In 1973 my mother and my older brother Danny joined the patrol. That same winter, my older sister Donna, and I were recruited for a new Junior Patroller program. Rolly had asked one of his new patrollers to start that program. That new guy was Sonny Davis. Two of his buddies that he had served with in Vietnam had just been discharged through Brunswick Naval Air station and were hired by Rolly. Sonny and I quickly hit it off, and since then, our friendship continued. At one point or another, Sonny had a hand in training or working with eight of us Traffords. If you include my mom, and my sons Jordan and Cam, my family has 128 years of service to the Pleasant Mountain Ski Patrol. That wouldn’t have happened without Sonny. All of us Traffords considered Sonny to be part of our family.

Sonny grew up as a military brat. While his father was stationed in Colorado, Sonny learned to ski at Arapahoe Basin. He talked a lot about skiing the snowfields, dropping off the west side cornice, and taking runs on Pallavicini, which was touted as the longest, steepest, widest, lift-served trail in the country. Many of you will remember seeing the trail map of A Basin hanging on the wall in the outer patrol room.

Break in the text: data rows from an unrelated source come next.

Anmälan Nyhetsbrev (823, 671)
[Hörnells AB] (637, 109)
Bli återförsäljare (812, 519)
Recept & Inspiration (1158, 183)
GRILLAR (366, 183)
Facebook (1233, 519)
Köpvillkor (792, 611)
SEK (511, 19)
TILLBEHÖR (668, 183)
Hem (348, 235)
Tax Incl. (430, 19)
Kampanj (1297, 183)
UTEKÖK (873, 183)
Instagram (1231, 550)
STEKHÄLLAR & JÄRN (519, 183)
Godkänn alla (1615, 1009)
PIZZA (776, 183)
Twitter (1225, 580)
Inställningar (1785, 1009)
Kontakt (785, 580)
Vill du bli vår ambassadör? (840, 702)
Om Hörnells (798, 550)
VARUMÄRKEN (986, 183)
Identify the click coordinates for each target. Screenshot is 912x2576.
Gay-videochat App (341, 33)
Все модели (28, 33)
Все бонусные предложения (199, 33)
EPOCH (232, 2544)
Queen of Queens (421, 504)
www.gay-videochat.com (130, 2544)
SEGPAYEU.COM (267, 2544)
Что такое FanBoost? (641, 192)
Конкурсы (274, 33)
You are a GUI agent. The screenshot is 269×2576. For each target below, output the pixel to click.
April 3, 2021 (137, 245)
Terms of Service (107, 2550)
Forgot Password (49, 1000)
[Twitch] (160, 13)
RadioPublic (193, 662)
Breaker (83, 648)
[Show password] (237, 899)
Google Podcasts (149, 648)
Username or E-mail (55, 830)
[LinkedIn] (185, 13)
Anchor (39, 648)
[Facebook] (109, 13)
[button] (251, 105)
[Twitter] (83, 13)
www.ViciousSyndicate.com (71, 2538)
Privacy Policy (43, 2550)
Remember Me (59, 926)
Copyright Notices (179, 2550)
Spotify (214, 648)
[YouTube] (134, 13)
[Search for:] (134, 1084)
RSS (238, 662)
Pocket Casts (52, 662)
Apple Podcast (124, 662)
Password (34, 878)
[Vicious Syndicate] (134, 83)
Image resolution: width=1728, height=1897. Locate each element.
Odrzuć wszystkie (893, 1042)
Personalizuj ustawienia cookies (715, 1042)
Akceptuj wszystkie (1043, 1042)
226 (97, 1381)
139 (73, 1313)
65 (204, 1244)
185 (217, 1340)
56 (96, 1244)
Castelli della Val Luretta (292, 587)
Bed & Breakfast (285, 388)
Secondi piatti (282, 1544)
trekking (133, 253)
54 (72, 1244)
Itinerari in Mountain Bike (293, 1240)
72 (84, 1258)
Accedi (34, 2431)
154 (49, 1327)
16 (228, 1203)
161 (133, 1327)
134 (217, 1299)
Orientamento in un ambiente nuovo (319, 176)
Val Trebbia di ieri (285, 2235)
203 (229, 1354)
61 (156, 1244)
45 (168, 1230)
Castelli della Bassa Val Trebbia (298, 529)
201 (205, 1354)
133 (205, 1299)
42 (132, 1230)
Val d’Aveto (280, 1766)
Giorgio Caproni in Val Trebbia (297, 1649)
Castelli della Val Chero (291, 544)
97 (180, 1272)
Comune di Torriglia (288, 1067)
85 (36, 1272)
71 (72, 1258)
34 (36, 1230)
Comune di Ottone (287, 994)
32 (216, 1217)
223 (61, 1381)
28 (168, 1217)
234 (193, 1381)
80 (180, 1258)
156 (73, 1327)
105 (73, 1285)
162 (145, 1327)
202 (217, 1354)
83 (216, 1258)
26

After we earned our senior rockers together in 1983, I treated myself to a trip to Colorado, to ski Arapahoe Basin, and took a few runs on Pallavicini. Yes, it was as badass as Sonny had claimed. The sign at the top of Pallavicini said “SKI IT IF YOU DARE.”

In the mid-80s, Pleasant Mountain freestyle legend Gregg Stump bought his first movie camera. He stopped in at the patrol shack and asked Sonny and me to take some runs with him on the east headwall. He wanted to practice tracking skiers with that new camera. When he later released his first ski movie, Sonny and I attended the premier at the Brunswick in OOB.

A question for some here. Does Danny or David Gyger, H3, Michael or Tom Bull, or any others that grew up hanging out at the patrol shack, recall getting hung up by your ski pants on the coat hook or having the top lift attendant stop the old blue chair so we could pelt you with snowballs? We worked hard at the mountain, but we always had time for fun.

In 1983, following a winter of training and clinicing, Sonny and I both earned our senior alpine designation from NSP thanks to a lot of nudging and support from Henry Hudson, and Tom and June Gyger.

In 1987, when I got married for the first time, Sonny stood up with me as my best man. He gave me a simple bit of advice ahead of the ceremony. Run! I should have listened to him.

The Pleasant Mountain Ski Patrol has always had a very strong presence on the Maine Region staff. As a result, we have ended up staffing and hosting many region and division events. Those have included Student Patrol clinics, OEC and Ski & Toboggan clinics, and OEC Senior Evaluations to name a few. Sonny was always in the middle of those events helping and cheering on our participating patrollers when he could.

Throughout the 80s and 90s we had an aggressive training program for both adults and students. We trained as many as 40 new patrollers in a year. At one point we counted 24 senior patrollers that were regularly working with candidates. That training incorporated a lot of Sonny’s concepts of keeping it fun and pushing ourselves. Who hasn’t seen us side slipping the crud line along the trail doing one-footed sideslips or even kick turns in the ice balls left by the groomer.

Through all of this, our student program kept going strong. Between 2004 and 2017, three of our students took first place overall at the Eastern Division Student Patrol event: Courtney, Matt, and Jordan. Many more achieved second and third place finishes. Emily and Morgan both won the prestigious Hans Hyson trophy for leadership. Sonny worked and celebrated with all of them. During all this fun, Sonny made time to coach the Lake Region Ski Team to a bunch of individual and team state championships.

In 2016, Sonny and I received our 40-year service awards from NSP together. In 2017, Sonny and I received the Distinguished Service Award from NSP together. In 2026 we would have been up for our 50-year service awards.